Copy out the records from the line with "Click the Átnevez" through the line with "Looking at the screenshot, I should [31, 61].", both lines included, changing "Given" to "Task" and leaving everything else as it is. Give only those lines.

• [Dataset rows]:
= = = =
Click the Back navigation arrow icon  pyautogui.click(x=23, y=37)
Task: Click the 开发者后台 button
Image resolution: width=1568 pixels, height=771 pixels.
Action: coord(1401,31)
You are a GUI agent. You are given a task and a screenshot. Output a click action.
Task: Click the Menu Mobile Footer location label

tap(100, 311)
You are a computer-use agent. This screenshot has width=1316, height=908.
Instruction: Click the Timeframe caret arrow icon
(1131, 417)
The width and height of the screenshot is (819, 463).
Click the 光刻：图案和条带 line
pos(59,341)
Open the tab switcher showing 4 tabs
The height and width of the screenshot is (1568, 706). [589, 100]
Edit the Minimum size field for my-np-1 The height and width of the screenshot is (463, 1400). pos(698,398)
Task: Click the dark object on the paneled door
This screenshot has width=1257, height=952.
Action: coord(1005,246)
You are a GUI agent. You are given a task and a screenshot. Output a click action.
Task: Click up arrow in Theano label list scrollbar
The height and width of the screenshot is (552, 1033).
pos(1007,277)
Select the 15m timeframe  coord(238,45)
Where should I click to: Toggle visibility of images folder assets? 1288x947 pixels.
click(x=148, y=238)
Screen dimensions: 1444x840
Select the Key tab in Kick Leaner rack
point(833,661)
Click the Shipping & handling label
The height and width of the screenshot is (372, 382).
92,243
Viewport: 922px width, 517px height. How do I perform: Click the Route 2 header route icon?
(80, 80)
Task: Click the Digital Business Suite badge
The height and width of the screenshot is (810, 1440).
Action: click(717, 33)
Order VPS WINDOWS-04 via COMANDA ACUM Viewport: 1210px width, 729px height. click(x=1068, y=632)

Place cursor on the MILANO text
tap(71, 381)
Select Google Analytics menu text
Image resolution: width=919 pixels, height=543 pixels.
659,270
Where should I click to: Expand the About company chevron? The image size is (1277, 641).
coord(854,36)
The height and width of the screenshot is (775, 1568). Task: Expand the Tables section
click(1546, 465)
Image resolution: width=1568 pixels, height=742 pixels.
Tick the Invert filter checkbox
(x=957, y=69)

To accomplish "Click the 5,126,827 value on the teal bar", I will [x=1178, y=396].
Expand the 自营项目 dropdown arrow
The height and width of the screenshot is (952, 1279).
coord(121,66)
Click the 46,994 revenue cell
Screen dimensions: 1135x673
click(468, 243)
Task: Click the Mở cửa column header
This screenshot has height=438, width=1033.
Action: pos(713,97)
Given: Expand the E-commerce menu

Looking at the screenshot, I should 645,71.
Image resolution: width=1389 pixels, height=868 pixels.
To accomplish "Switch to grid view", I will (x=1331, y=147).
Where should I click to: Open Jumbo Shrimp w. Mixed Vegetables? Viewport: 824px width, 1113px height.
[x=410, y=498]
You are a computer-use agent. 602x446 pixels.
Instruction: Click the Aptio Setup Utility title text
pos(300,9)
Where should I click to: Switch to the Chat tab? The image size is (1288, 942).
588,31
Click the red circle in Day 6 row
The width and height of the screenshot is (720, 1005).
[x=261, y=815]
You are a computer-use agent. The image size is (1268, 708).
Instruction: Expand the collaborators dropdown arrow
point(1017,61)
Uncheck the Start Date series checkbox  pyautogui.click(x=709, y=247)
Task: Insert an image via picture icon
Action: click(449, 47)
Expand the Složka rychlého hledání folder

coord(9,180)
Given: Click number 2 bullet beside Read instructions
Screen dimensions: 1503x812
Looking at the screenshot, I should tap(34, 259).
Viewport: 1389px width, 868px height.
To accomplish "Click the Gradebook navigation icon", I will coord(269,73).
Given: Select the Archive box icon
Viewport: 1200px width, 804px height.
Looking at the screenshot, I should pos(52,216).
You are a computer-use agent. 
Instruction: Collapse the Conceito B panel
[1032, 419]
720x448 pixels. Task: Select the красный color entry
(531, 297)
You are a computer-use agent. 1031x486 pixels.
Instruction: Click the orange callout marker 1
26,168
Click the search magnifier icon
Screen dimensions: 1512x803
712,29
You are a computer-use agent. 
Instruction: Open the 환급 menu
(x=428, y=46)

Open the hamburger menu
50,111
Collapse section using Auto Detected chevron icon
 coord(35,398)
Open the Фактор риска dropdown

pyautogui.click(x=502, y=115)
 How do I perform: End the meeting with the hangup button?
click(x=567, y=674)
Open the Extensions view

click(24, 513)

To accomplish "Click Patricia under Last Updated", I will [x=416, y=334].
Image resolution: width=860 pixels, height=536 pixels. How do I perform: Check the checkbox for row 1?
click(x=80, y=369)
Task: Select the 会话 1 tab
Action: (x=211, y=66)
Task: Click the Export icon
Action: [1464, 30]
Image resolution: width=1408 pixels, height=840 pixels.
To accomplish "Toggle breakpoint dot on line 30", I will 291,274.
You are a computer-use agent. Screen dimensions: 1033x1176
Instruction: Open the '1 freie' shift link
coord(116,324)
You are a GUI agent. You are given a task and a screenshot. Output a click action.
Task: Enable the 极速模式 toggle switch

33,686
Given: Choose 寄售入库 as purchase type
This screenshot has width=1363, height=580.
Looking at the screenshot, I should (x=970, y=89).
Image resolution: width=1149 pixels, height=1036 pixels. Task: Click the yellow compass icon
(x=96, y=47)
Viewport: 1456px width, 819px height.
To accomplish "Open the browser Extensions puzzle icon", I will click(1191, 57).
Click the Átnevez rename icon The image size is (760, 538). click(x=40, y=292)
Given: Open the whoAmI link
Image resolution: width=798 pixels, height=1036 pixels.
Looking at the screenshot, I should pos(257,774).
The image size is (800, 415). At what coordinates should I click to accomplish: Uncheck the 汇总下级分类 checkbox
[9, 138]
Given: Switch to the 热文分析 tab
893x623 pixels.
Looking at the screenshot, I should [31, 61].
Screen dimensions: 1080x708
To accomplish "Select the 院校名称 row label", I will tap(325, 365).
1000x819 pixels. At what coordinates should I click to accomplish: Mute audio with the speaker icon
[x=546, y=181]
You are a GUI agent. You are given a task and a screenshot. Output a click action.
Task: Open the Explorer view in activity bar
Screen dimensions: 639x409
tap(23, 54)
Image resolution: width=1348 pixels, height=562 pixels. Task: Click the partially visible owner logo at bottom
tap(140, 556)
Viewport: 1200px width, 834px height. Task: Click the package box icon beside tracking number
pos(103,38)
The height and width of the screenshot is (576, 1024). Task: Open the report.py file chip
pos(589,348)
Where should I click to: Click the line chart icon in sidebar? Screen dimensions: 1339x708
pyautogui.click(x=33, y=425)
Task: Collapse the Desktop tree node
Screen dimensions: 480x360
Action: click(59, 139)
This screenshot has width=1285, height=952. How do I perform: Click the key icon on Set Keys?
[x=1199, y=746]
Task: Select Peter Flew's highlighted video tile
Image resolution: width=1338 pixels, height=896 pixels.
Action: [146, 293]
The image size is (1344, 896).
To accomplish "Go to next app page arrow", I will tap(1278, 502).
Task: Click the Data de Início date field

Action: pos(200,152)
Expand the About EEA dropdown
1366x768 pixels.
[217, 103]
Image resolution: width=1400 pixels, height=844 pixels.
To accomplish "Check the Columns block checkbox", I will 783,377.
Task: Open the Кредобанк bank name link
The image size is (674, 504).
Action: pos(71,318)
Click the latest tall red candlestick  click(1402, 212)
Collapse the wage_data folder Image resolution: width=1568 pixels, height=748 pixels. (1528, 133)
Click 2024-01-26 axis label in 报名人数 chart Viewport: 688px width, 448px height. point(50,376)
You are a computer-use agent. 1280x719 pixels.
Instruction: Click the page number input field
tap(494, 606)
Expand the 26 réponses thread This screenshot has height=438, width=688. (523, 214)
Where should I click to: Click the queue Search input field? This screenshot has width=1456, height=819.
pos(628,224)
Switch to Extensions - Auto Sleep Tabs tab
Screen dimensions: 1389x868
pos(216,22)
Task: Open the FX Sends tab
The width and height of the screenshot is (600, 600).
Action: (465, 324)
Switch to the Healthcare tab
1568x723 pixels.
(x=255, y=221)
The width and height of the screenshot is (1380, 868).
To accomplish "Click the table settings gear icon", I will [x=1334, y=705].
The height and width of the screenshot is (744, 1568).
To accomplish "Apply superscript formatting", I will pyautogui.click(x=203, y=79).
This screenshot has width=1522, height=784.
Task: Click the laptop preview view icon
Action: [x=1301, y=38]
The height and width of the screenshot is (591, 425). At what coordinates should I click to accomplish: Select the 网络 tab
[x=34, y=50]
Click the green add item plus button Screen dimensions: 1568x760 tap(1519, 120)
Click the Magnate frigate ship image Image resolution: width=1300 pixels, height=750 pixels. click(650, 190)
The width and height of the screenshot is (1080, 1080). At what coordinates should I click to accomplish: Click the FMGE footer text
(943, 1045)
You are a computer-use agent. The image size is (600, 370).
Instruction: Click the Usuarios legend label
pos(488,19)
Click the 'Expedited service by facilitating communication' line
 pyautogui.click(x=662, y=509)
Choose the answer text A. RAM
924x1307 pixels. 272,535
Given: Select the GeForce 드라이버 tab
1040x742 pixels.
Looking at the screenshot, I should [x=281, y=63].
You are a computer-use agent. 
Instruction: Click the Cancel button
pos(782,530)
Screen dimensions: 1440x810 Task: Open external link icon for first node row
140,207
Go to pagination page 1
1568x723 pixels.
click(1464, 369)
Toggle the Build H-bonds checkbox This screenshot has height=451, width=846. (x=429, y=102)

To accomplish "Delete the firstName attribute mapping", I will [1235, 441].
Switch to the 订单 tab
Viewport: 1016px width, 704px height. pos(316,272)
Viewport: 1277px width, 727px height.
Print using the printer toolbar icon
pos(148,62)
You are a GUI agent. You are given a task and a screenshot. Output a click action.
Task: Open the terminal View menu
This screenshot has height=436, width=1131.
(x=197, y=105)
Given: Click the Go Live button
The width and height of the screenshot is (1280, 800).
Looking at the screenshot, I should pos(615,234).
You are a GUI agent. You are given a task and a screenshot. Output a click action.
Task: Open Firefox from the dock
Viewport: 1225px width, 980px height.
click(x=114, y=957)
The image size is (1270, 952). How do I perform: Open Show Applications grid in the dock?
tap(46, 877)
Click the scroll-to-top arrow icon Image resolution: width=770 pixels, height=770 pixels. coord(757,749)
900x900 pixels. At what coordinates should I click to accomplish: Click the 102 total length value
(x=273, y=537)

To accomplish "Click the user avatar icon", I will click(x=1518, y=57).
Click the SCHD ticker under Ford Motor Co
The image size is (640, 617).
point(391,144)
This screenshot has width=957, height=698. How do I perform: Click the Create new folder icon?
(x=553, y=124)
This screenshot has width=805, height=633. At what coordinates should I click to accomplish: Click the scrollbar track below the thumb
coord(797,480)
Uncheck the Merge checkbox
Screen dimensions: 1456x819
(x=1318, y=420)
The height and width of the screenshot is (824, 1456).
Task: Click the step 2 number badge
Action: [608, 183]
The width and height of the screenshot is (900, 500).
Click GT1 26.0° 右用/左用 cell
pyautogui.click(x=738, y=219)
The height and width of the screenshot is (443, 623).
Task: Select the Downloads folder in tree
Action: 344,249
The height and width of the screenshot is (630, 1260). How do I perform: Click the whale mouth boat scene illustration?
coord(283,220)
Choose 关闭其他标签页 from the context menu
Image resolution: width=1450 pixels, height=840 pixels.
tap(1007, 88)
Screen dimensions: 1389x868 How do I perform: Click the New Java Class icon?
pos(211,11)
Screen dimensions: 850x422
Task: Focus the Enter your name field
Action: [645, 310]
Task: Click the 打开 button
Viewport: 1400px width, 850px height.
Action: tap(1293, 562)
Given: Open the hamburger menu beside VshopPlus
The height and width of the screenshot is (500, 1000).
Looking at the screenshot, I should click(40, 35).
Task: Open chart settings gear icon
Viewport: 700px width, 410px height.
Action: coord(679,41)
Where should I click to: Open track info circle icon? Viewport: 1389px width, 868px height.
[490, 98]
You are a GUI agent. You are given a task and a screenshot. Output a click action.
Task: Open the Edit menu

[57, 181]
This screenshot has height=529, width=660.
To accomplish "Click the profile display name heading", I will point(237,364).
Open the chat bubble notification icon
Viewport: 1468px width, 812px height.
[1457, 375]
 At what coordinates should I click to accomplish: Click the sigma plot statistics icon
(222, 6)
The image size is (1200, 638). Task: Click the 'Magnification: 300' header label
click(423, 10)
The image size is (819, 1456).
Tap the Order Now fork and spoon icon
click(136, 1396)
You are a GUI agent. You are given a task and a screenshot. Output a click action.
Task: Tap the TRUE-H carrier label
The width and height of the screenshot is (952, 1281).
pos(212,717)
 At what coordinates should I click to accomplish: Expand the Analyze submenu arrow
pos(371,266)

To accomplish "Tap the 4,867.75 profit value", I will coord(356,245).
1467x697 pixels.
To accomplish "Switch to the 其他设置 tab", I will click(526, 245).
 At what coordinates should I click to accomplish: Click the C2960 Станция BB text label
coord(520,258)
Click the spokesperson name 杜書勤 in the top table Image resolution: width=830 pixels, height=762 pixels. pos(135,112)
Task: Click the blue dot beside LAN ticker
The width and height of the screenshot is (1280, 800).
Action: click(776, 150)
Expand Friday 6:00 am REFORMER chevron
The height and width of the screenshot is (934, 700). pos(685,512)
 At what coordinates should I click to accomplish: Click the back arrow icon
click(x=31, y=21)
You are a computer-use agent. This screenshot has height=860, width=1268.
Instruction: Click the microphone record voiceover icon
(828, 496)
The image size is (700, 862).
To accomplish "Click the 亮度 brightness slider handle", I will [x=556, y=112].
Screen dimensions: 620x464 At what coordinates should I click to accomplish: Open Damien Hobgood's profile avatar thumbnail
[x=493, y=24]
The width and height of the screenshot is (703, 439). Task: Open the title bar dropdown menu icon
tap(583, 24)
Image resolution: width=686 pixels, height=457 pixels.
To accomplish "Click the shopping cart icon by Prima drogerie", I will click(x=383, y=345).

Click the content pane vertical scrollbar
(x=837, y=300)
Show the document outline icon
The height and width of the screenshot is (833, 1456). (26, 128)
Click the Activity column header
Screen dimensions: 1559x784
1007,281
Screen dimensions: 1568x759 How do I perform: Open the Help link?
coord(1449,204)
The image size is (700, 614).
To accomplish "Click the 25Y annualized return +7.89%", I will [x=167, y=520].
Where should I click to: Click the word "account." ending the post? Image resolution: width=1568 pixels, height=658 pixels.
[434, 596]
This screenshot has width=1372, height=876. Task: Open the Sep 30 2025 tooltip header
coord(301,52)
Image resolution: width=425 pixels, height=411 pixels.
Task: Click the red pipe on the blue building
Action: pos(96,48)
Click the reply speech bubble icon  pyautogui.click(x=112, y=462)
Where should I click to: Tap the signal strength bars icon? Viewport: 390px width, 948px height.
= = = =
• [Result of this task]:
Click the Átnevez rename icon The image size is (760, 538). click(x=40, y=292)
Task: Open the whoAmI link
Image resolution: width=798 pixels, height=1036 pixels.
Looking at the screenshot, I should pos(257,774).
The image size is (800, 415). At what coordinates should I click to accomplish: Uncheck the 汇总下级分类 checkbox
[9, 138]
Task: Switch to the 热文分析 tab
893x623 pixels.
Looking at the screenshot, I should [31, 61].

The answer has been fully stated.